App container metrics: Typically, these are Java JVM metrics via JMX or code instrumentation (or similar metrics on other platforms). These deliver excellent depth to find application issues at runtime, but there are thousands of fine-grained metrics that require some sophistication to understand.
Application metrics: These surface from inside the application itself using a metrics library. They're very valuable because they are custom to the exact data you want to surface, whether it's dollars sold in your online store or number of customers served -- but your developers need to write code explicitly to surface them.
Hardware platform metrics: Here we're talking about OS-level metrics (the ever popular CPU/memory/disk), the underlying abstraction layer, if any (for example, Amazon AWS metrics pulled using CloudWatch, virtualization layer metrics, or LXC container metrics for Docker users), and hardware metrics. They're necessary to identify resource shortfalls and provide insight into many common issues, but may or may not be representative of the service experience in the real world.

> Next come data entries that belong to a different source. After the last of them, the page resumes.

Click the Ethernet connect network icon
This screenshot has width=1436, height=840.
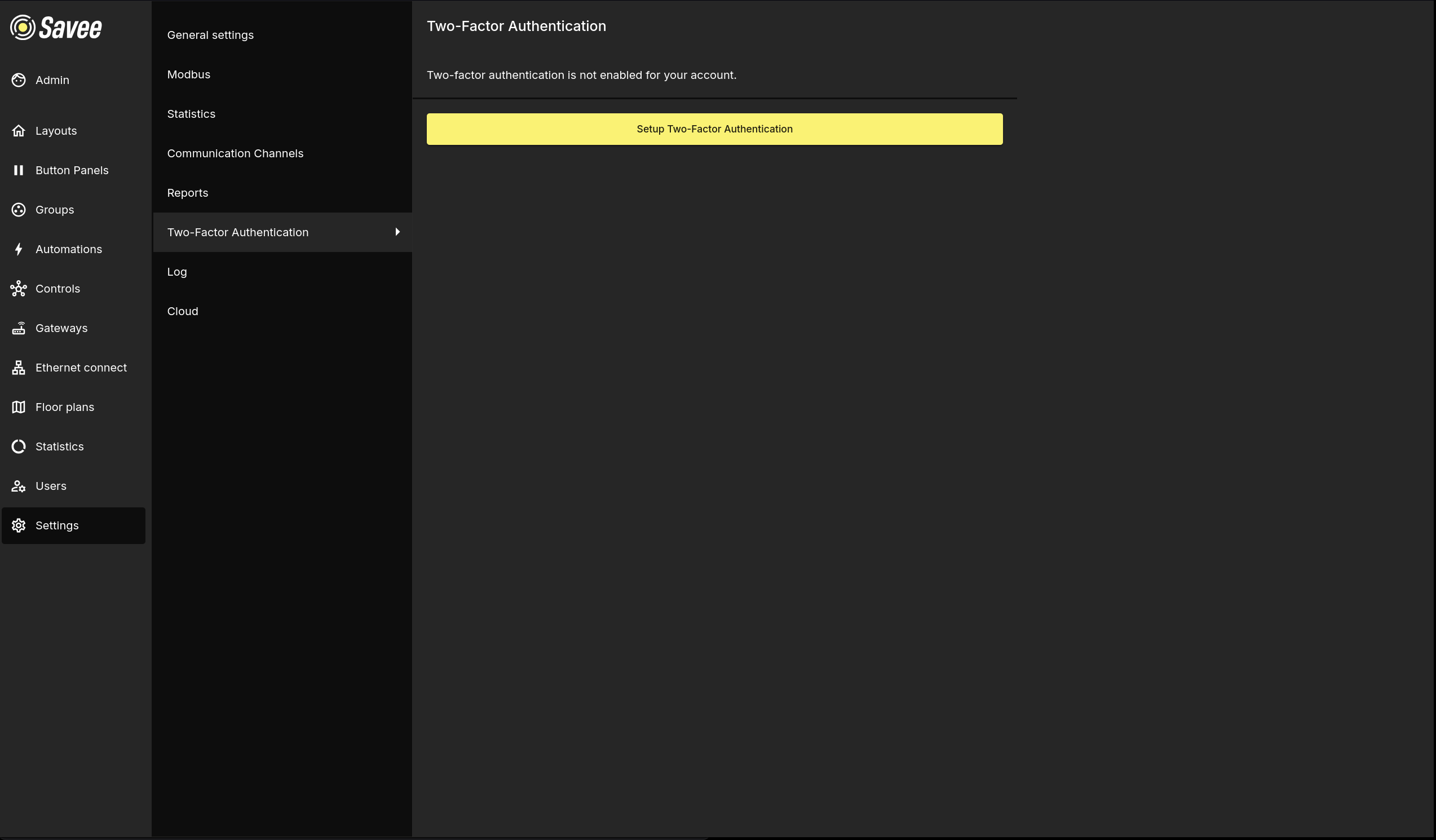coord(19,368)
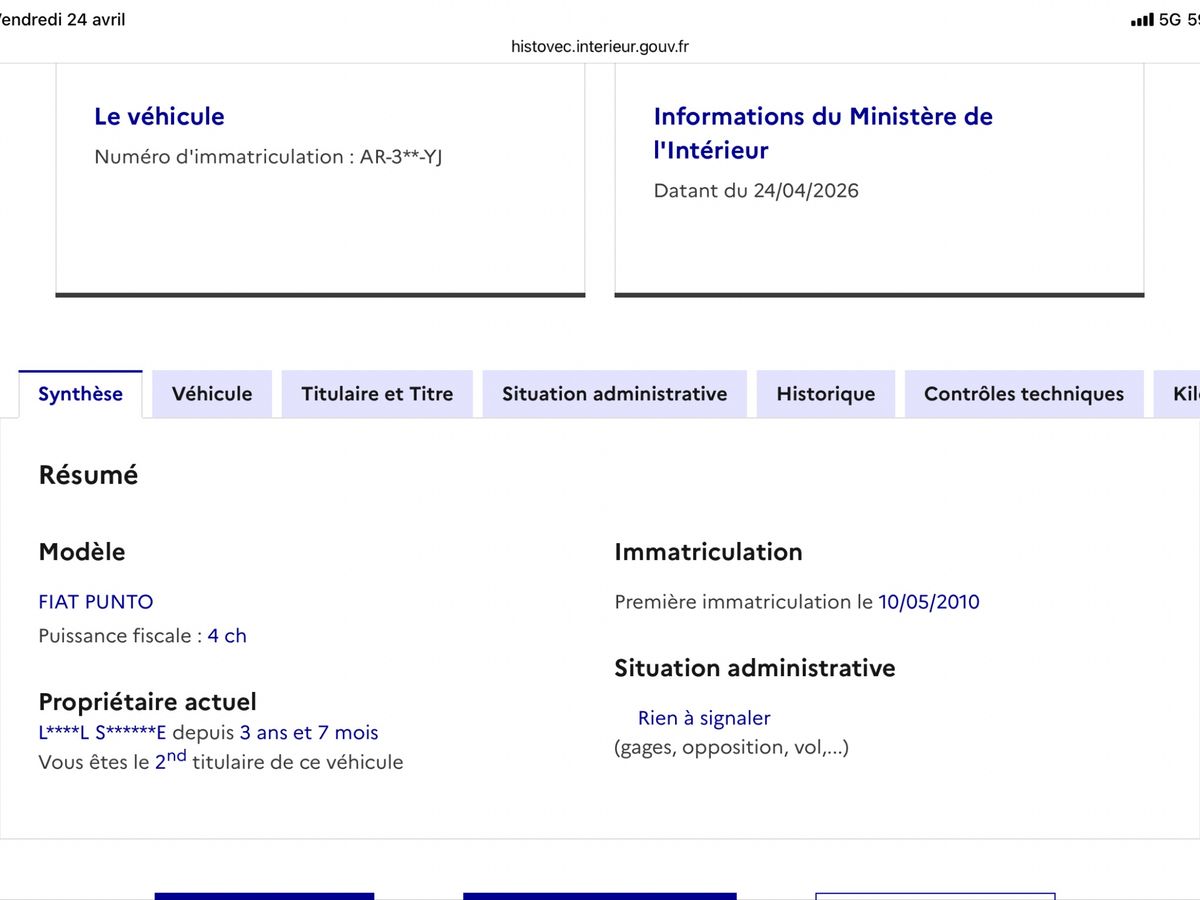Click the FIAT PUNTO model text
The image size is (1200, 900).
96,602
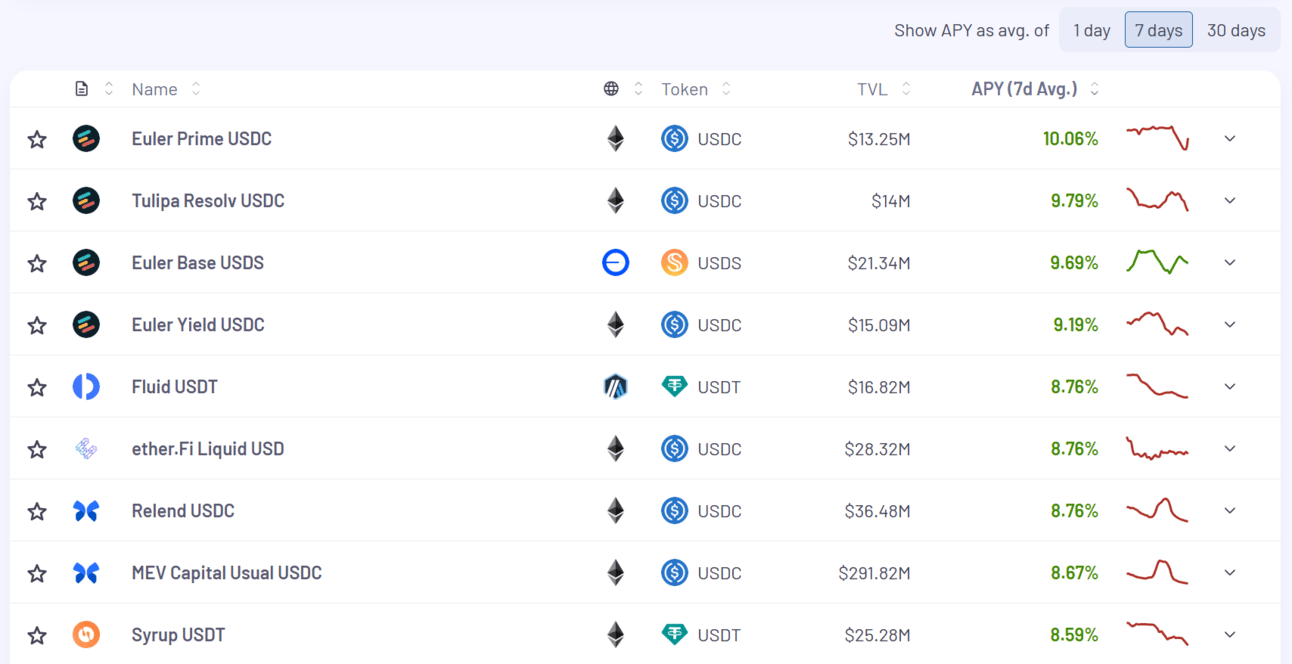1292x664 pixels.
Task: Select the 30 days APY average
Action: pos(1236,30)
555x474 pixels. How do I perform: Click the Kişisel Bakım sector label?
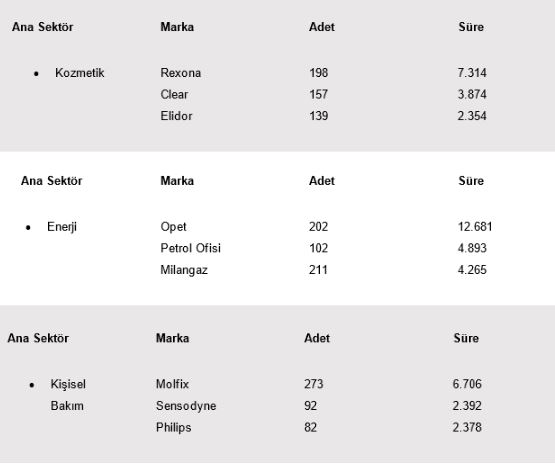(x=68, y=395)
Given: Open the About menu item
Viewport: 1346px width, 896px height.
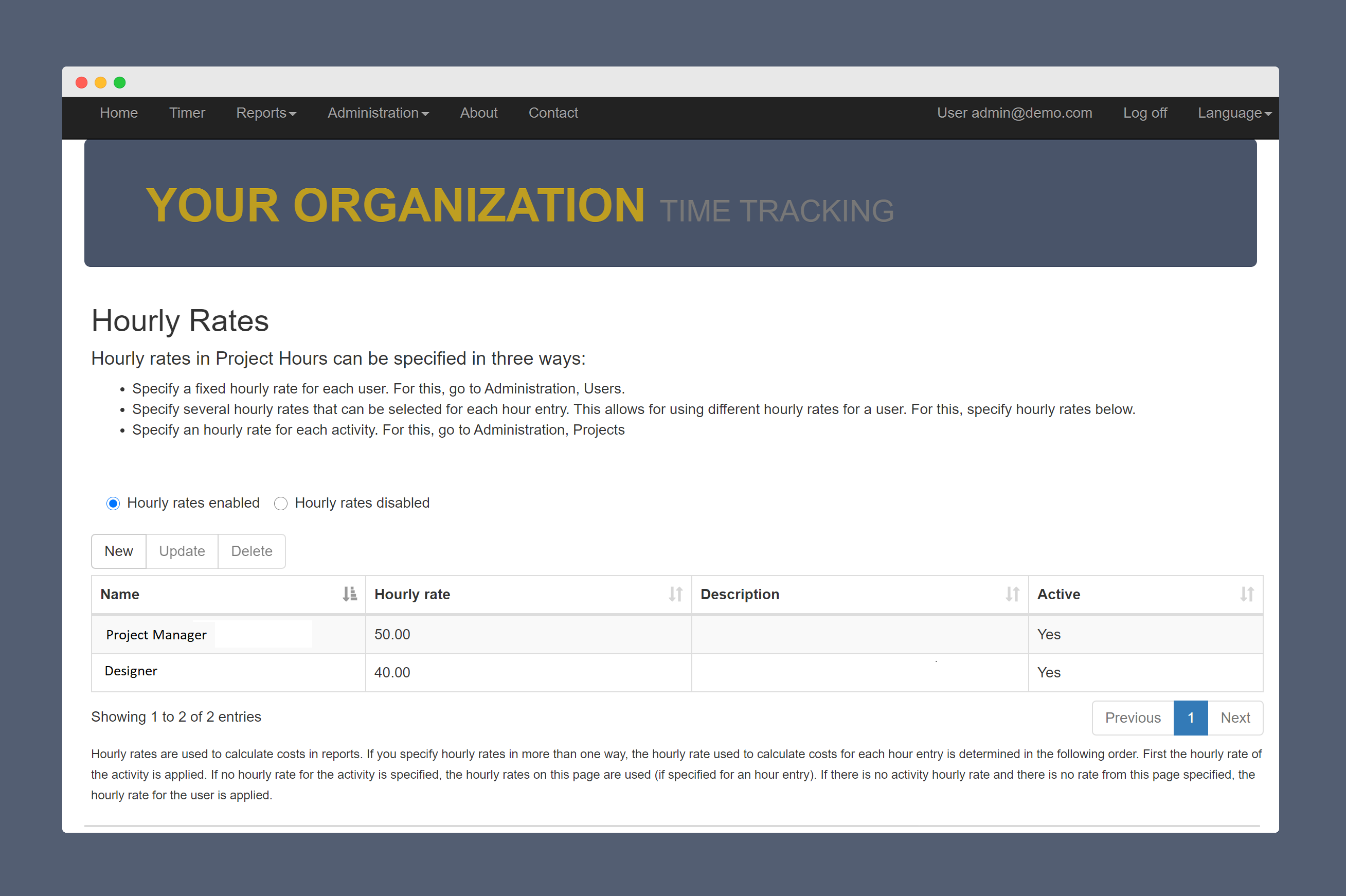Looking at the screenshot, I should tap(479, 113).
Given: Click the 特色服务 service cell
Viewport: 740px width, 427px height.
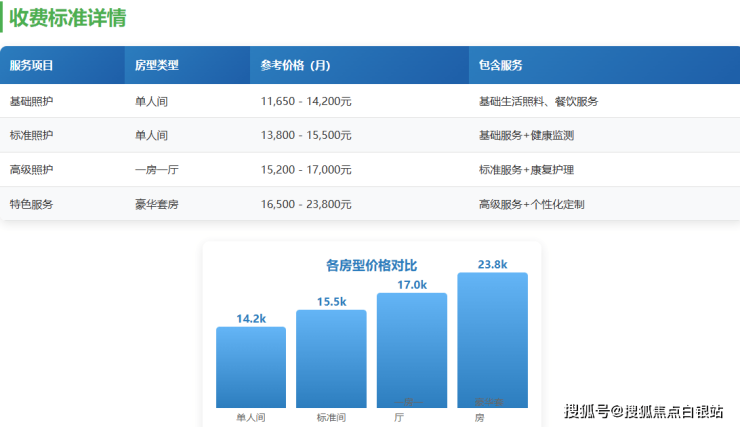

Network metrics: These metrics are gathered by sniffing the interface on each server. Otherwise, they're similar to the network APM technique discussed above.
Log aggregation: All of the above parts of the system usually dump records of events and metrics into log files, which are an alternate path to gather much of the same information. Log information is often richer than pure metrics, but it's also large in volume and often slower to collect and process for rapid information.